Conversely, with the > sign, again reading left to right, the two lines are coming together. They are converging.


Now, take one step closer to Forex. In Forex we have price action. Whether it be bars, ticks, or candles, price is generally moving up, down or even sideways. So we can designate the top line in both these cases (<, >) as being price action.


So then, what is the lower line of these expressions? Many people trade Divergence by matching price action against an indicator. (Technically it is Convergence-Divergence, but for short, I will continue to reference it as simply Divergence, but in meaning either case.) Some commonly used indicators are, and not limited to, MACD, Stochastics, CCI, RSI.




Let’s have a look at some examples.


In Pic.1. below we can see an example of CCI Divergence. Price is making higher highs, whilst the CCI Indicator is making lower highs. Price and the indicator are Diverging.




                                           Pic. 1. Price and CCI Divergence.



Furthermore in Pic.2. Stochastic Convergence is evident in Price forming lower highs, whilst Stochastic oscillator signal lines are forming higher highs.





                                          Pic.2. Stochastic Convergence


Divergence As A Trend Reversal Opportunity.


Divergence is a good indication of when a trend is about to reverse, or even retrace somewhat before continuing the current trend. Pic. 3. below identifies Divergence that signifies the end of an uptrend, and following on from that, Divergence again that indicate the end of the subsequent downtrend. Leading onto a third Divergence occurrence.




                                          Pic. 3. Divergence as a Trend Reversal opportunity.






Divergence trading is a consistent method of trading. However, Divergence forming does not always mean that price will reverse. Sometimes it takes Divergence to continue building up before the actual market breaks to the divergent pressure. This is identified below.


Pic. 4. Below signifies a time when Divergence forms, but there is no subsequent retracement or trend reversal. No system is 100% accurate 100% of the time.
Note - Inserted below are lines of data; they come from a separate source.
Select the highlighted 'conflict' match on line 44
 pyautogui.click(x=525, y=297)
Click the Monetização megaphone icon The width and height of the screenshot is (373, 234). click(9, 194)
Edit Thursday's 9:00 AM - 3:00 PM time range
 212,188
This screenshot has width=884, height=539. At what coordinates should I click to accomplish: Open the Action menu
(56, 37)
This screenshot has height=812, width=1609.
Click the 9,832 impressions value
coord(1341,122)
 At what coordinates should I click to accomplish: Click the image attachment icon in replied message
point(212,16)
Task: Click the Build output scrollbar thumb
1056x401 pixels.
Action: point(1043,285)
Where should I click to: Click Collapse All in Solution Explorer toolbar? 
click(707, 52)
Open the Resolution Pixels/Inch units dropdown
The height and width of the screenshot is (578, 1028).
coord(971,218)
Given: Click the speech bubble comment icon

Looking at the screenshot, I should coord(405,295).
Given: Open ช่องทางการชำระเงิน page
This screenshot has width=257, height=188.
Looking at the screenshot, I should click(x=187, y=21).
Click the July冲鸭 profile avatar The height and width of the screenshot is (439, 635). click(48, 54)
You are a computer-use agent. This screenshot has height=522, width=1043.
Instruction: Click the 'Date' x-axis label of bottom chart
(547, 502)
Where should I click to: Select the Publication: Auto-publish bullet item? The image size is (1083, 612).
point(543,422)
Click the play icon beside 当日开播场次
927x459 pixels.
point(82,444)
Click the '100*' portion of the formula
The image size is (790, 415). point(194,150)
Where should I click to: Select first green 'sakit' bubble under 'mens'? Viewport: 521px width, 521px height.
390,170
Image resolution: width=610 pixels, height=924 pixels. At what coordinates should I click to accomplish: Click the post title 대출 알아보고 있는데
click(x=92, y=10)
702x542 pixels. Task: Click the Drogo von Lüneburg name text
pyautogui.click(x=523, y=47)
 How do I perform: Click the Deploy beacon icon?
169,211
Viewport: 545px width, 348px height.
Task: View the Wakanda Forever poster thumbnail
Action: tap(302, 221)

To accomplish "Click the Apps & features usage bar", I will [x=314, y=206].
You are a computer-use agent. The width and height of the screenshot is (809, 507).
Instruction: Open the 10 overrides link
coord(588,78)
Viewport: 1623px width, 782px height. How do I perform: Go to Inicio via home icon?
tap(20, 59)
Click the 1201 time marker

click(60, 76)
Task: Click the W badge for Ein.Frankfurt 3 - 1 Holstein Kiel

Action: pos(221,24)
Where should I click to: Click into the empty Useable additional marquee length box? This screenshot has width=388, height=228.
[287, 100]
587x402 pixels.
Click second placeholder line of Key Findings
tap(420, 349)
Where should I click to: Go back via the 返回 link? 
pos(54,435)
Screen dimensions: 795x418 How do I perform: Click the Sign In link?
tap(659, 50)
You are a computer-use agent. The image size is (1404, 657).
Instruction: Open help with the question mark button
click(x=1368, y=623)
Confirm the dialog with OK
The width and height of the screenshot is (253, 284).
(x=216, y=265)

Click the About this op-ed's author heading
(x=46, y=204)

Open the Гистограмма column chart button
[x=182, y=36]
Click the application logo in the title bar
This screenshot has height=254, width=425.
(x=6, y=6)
 Pic. 4. Divergence doesn’t always play through to sufficient retracement or reversal opportunities. No system is 100% accurate 100% of the time.




Pic. 5. Identifies an example where Divergence builds up before actually following through. Even then, the market then simply proceeded to range. Had you have been looking for a good opportunity to exit, however, Divergence preceding the range was a good indication.





                                           Pic. 5. Divergence building up before following through.


I hope this introduction on Divergence has helped you understand it more. I personally find that there is too much information on Divergence and people look too deeply into it deriving terms for all sorts of cases. Hidden Divergence, Regular Divergence, Common Divergence, whatever! All you need to know is whether Price action is moving to or away from your indicator! KISS is the best policy - Keep It So Simple.




Trading Advice


FX is unfortunately miss-represented by advertising hype and system sellers who will try to paint a dream of being rich tomorrow. You would probably have better luck going to the casino and putting it all on black and leaving it to the spin of the roulette wheel. Trading is not about luck. Like any business endeavour it requires hard work, effort and persistence. With Jupiter Signals, you are able to utilise that hard work and effort put into developing the Jupiter Signals system to add to your current FX portfolio. If you are just starting out in FX, then you will be able to employ Jupiter Signals as your stepping stone into the world of FX.


Change your pattern of thought from the media brainwashing of getting rich quick, to a mindset of one focussed on capital preservation. Consistency is the key to being successful in FX trading. Consistency in mental attitude, consistency in approach to FX trading, consistency in methodology. This and this alone will bring you consistent results.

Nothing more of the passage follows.